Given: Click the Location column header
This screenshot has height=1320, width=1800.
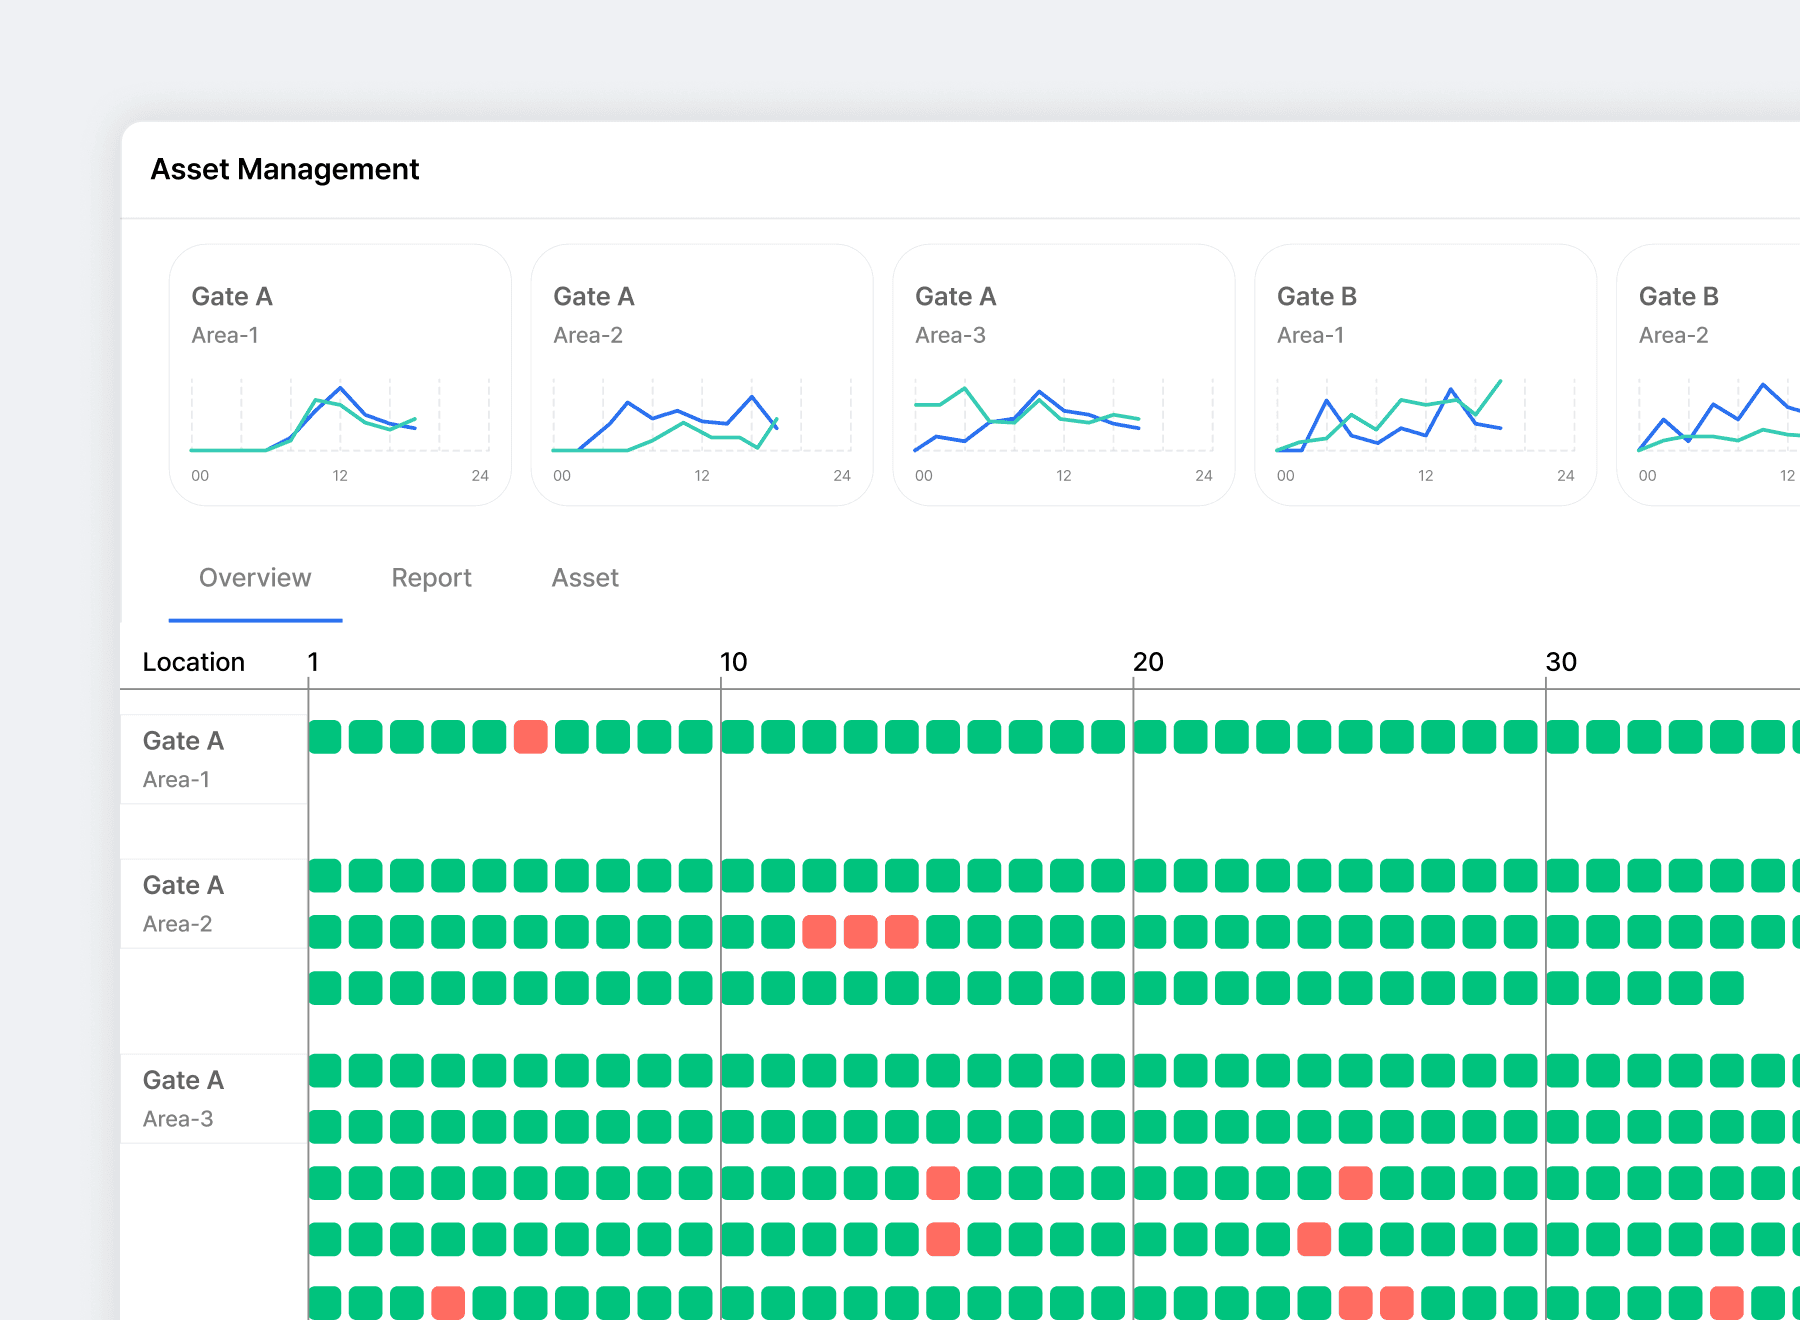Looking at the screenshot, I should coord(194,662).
=-=-=-=-=
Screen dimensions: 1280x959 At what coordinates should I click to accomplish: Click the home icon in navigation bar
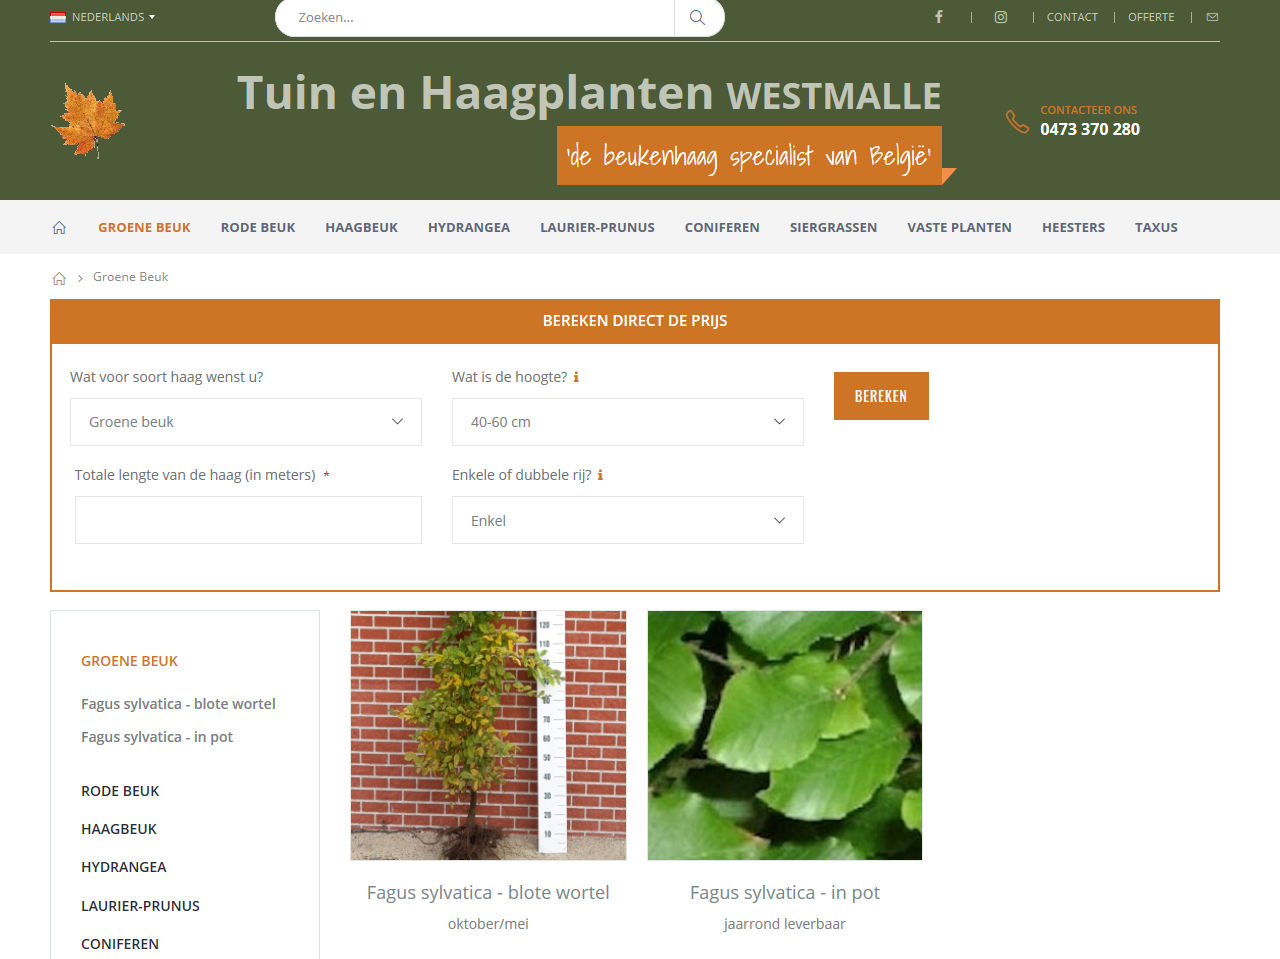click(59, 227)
=-=-=-=-=
= AIM OF THE EXERCISE =
Rewrite the records as a numbered list with no blank lines, taking only the lines from the one containing "Given: Click the Location column header" up to and including the one containing "Looking at the". Omit the pictures from your answer.

= FINAL RESULT =
1. Given: Click the Location column header
2. This screenshot has height=1320, width=1800.
3. Looking at the screenshot, I should coord(194,662).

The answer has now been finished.